私はうっとダメージをくらいながらも、笑顔を崩さないよう努力した。
「大丈夫よ。これまでは体の鍛え方が悪かったの。新しい方法を取り入れれば、きっと体も強くなっていくはず」
前世の「私」は27歳OL。まだまだ若いと言われるものの、ハタチ前後の瑞々しさは失われる時分。当時の私は美容と健康のため、時に4時間にもなるUNIVERSEのライブや舞台に耐える体を作るため、食事や運動には結構気を遣っていたし、知識もある。前世の記憶は全て持っているわけではないが、知識はそれなりに備わっている。育ち切った20代後半と成長期の13歳の体は全く異なるとはいえ、無理をしないトレーニングなら今世の私にもできるはず。
まずは、ラジオ体操から始めるつもり。
「まあ、無理だけはしないでくださいね」
「もちろん、任せなさい!」
「やっぱり、心配だなー。ま、いいや。それで……オレの方は、どうすればいいですか?」
テディは澄んだ瞳で私を見つめる。明るい緑の瞳はやっぱり、宝石みたいに綺麗だ。テディのイメージカラーは緑にしよう、と私は固く誓った。
「まずは、テディも私と同様健康を大事にしてね。とはいっても元から丈夫だし、あまり心配はないだろうけれど。今は成長期だから体もどんどん大きくなるだろうし。美容には、ちょっと気を遣って欲しいな。そばかすは全然かまわないけど、シミになったら少し困るわ。傷も、特に顔には作らないように」
「は、はァ……がんばります」
テディは頭をぽりぽりと掻く。
「そう、それ!」
「はい?」
「そういう、言葉の訛りやちょっとした仕種を、直してほしいの」
私はテディの手をぎゅっと握った。「ルーナ」お得意の、頼み込むときの仕種だ。前世の記憶を取り戻した私にはちょっと子どもっぽく感じられなくもないが、体に染みついた癖はそう簡単に治らない。
「そんな訛ってます、オレ?」
少しショックを受けた様子のテディに、私は慌てて「そこまでは」と首を横に振った。
「お祖父さまほどではないわ」
「やっぱ訛ってるンですね……オレ、半分じいちゃんに育てられたものみたいだからなァ」
両親が屋敷で共に忙しく働いていたせいで、テディたち兄弟は引退した祖父に育てられた。彼はもともとモルセラよりさらに南部の地方出身だったらしく、言葉にきつい訛りがあるのだ。
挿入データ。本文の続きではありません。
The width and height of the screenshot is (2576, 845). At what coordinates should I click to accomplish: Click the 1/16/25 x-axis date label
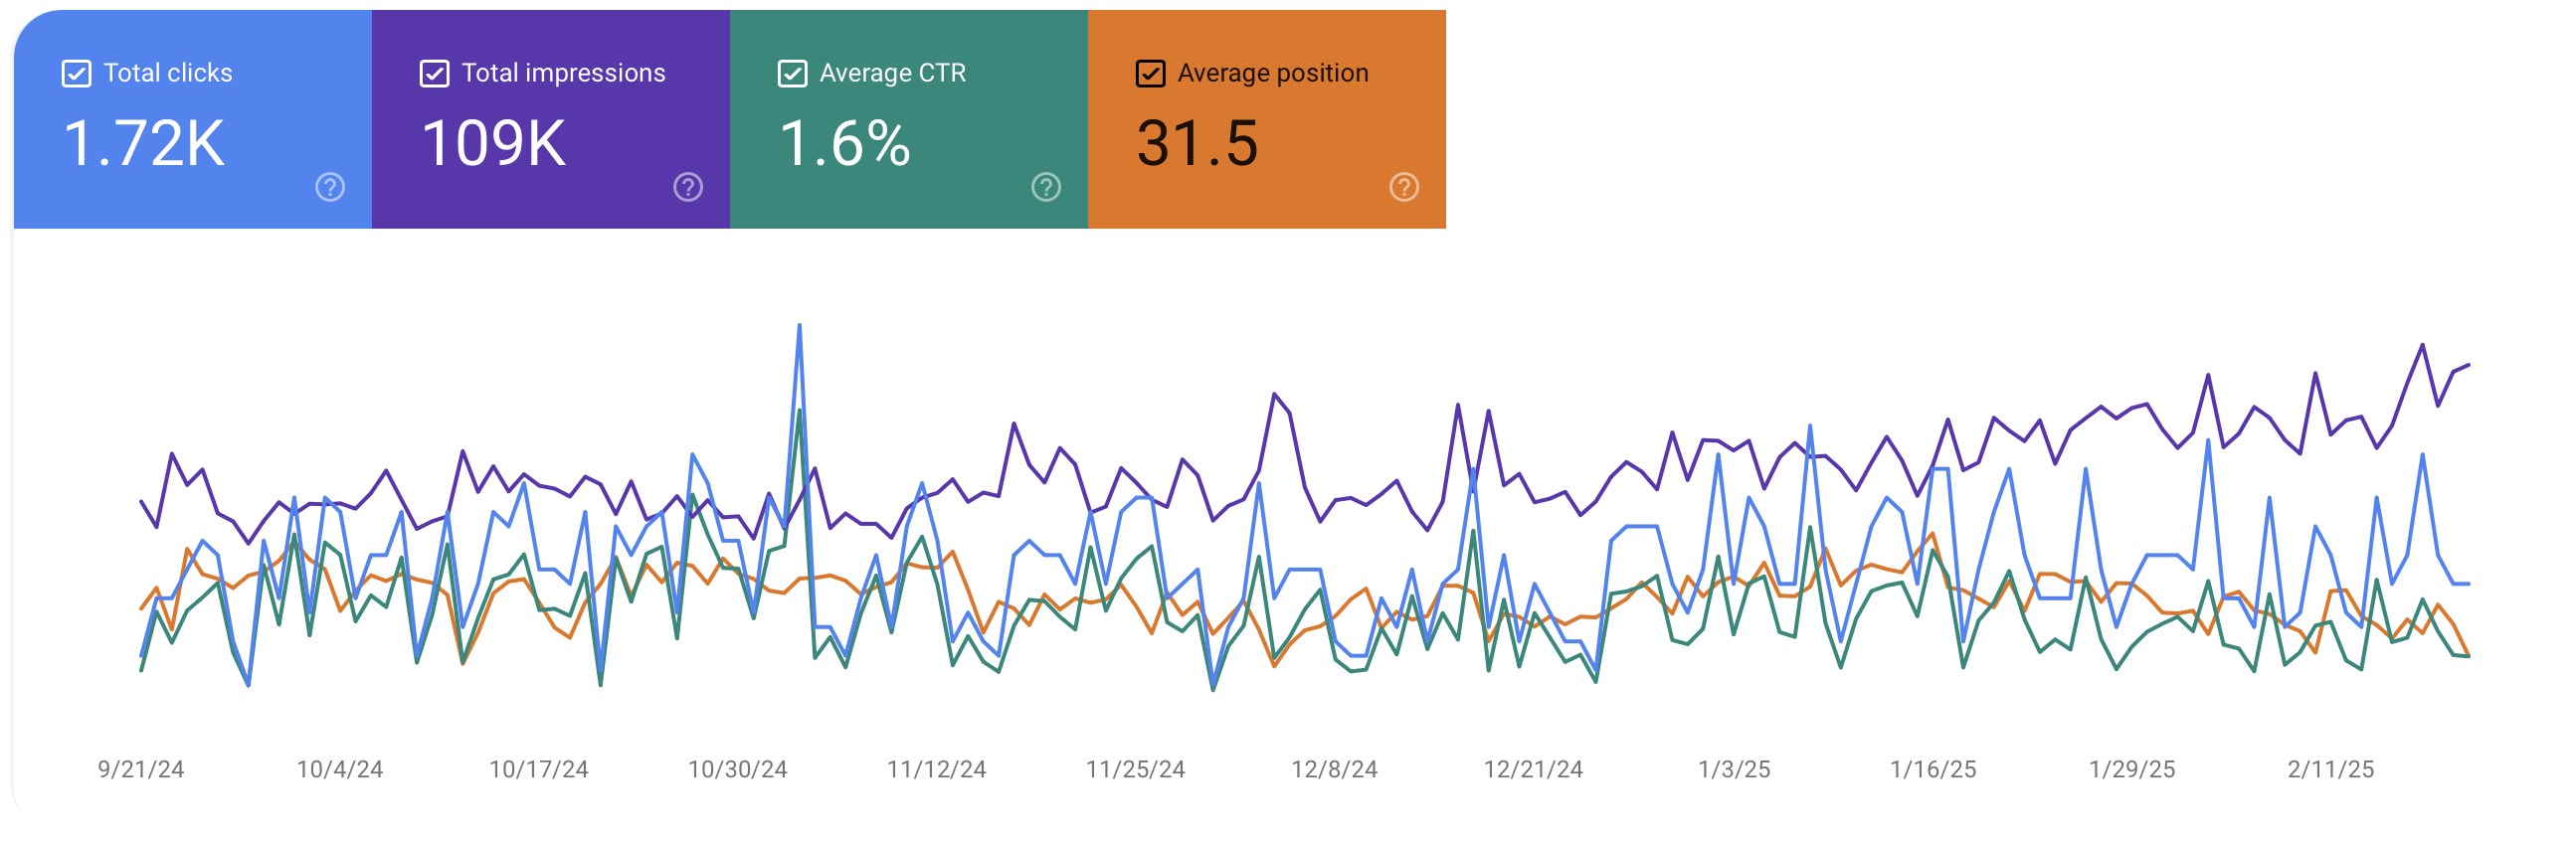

前世の「私」の世界では、当然、訛りのあるアイドルもいたし、むしろそれがチャームポイントになることだってあった。私だって、テディの話し方は嫌いじゃない。けれども、今世の──「ローズマリーの花束」の世界では、訛りは「下々の者の言葉遣い」として好まれない傾向にある。それって、おかしな考え方だとは思うけれど、今はそうとも言ってられない。これからアイドルになるならば、できるかぎりマイナスイメージを持たれないようにはしなくちゃ。
「あ、あと、そうだわ」
「なんですか?」
「もしも、テディにこれから好きな人ができたら教えてね。アイドルは……何ていうのかな、人に『夢』を見せる存在だから、恋愛とか生々しいものはなるべく見せない方向がいいのかなと思うのよね。私は恋愛平気派だけど、幻滅するっていう人もいるし……あ、テディの気持ちに制限をかけるつもりはないし、なるべくお前の希望に沿うようにするから、安心して。不安要素を把握しておきたいだけなの」
私の言葉に、テディは複雑な表情を浮かべた。
「ごめんなさい、嫌だった? 名前を教えてくれなくてもいいの、できたら『できた』とだけ言ってくれれば……」
「いいえ」
テディは首を振り、小さくハァ、とため息を吐いてから、困ったように笑った。
「大丈夫です。好きな人なんて……できるわけないスから」
私は首を傾げた。テディは微笑んだまま、その言葉の続きを話すことはなかった。